There is no team in baseball that is going to get more out of Nick Franklin than the Tampa Bay Rays. The 23 year old middle infielder was displaced by Robinson Cano as the Mariners’ second baseman and has wound up spending most of this season at Triple-A Tacoma, hitting to a .294/.392/.455 line in 333 plate appearances. Losing his starting keystone job may go down as a blessing in disguise for Franklin, however, because it forced him to adapt his game in a way that especially intrigued the Rays: he had to become a more versatile player. It was one thing for Franklin moving from shortstop to second base, but now he has experience at the corner outfield spots and third base as well. Franklin is already a solid defensive second baseman and a serviceable defender at shortstop, and he could become just as good or even better in the outfield and third base as well. Luckily for him, he will get to learn from a player who knows exactly what he’s going through: Ben Zobrist. Franklin may one day succeed Zobrist as the Rays’ starting second baseman, but for now, he will learn how to play a variety of positions from the master at doing so as he finds a way to make an impact on his new team.

Speaking of making an impact, Franklin has the ability to do so in a way that Zobrist can’t match thanks to his incredible raw power for a middle infielder. Even in an up-and-down rookie year last season, Franklin drilled 12 home runs in 412 plate appearances, and as he continues to adjust to major league pitching, his power will only come out more. Franklin may never be a high-average hitter, but he has the ability to get on base a good amount of the time once he translates his Triple-A plate discipline to the major leagues, and he will cement his value by hitting the ball with authority. The Rays look forward to honing that talent, and combining it with his versatility could make him an extremely valuable player in short order. Franklin isn’t set to be a free agent until after the 2019 season, so the Rays will be taking advantage of the value he provides for a long time.

Finally, we have the wild card of the trade, Willy Adames. The first number we have to look at for him is age. Adames is an 18 year old playing in the Low-A Midwest League, and he is the youngest regular in the circuit at 3.5 years younger the average age of league hitters. Despite that, he has put up impressive numbers, hitting to a .269/.346/.428 line with 14 doubles, 12 triples, 6 homers, and 50 RBI in 400 plate appearances.  If Adames simply tackles one level per year, he will crack the major leagues at 22 years old. But he has the ability to move faster. Adames has improved the mechanics of his quick swing to hit for more power, and he has the patience and pitch recognition to keep that up and even improve it at higher levels. Combine that with his defense–he features smooth hands, good range, and a strong arm–and Adames has a chance to be an excellent major league shortstop. It will take time and there is no guarantee of anything, but the Rays saw the opportunity a potential star right as he is coming together, and they believe that he will be worth the wait.

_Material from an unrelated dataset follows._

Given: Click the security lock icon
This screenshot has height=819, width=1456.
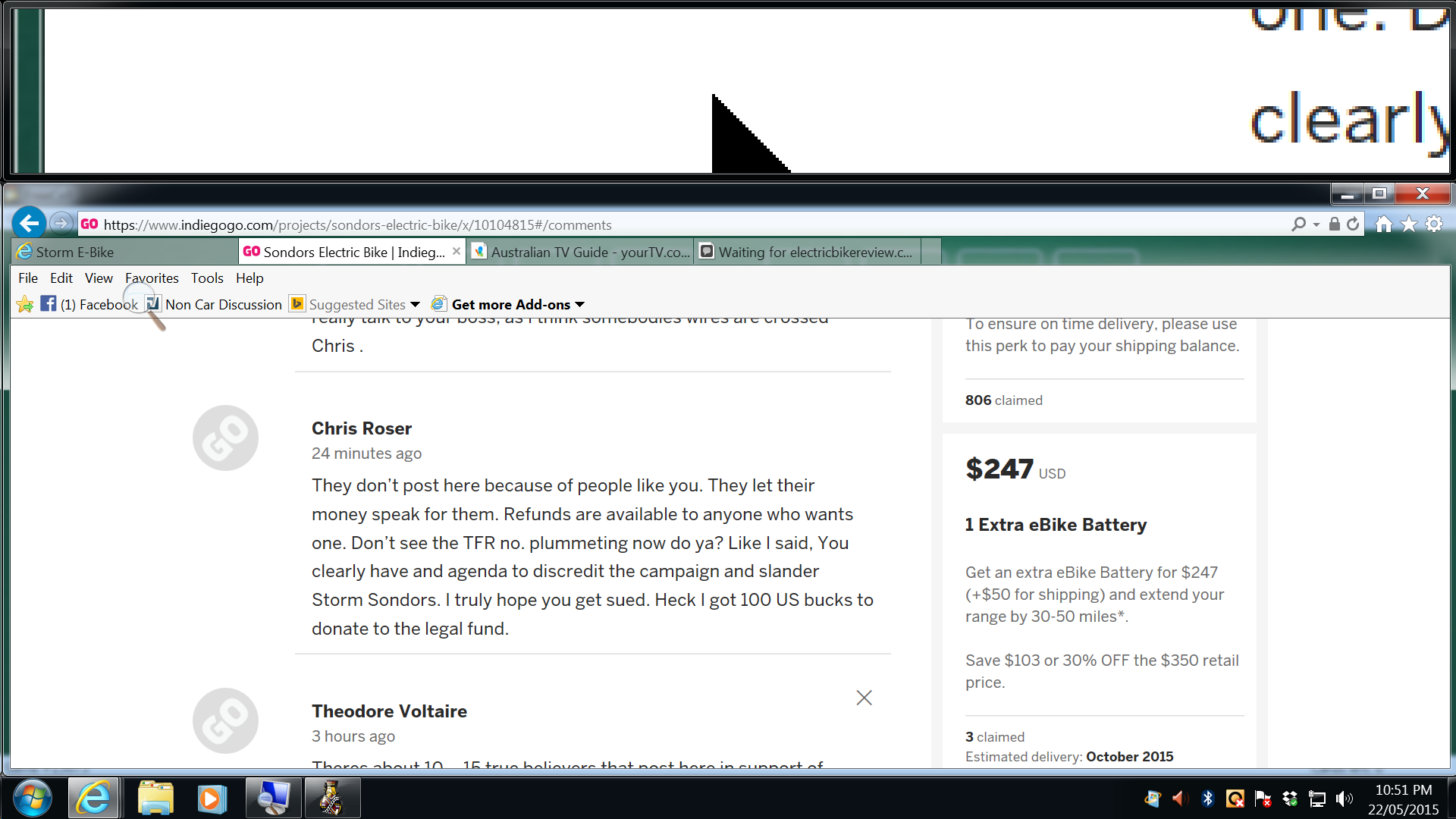Looking at the screenshot, I should pyautogui.click(x=1335, y=224).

The Tampa Bay Rays executed this David Price trade for Drew Smyly, Nick Franklin, and Willy Adames because they see three talented players who will be in their uniform for a long time and are only beginning to harness their potential. Especially with Adames in the picture, it will take years to assess whether the Rays are making the right move. However, if this trio of players improves like the Rays believe they can, people will see this as one of Andrew Friedman’s greatest deals yet. He traded a season and two months of one great pitcher for three potential franchise cornerstones, two of whom can get there in short order.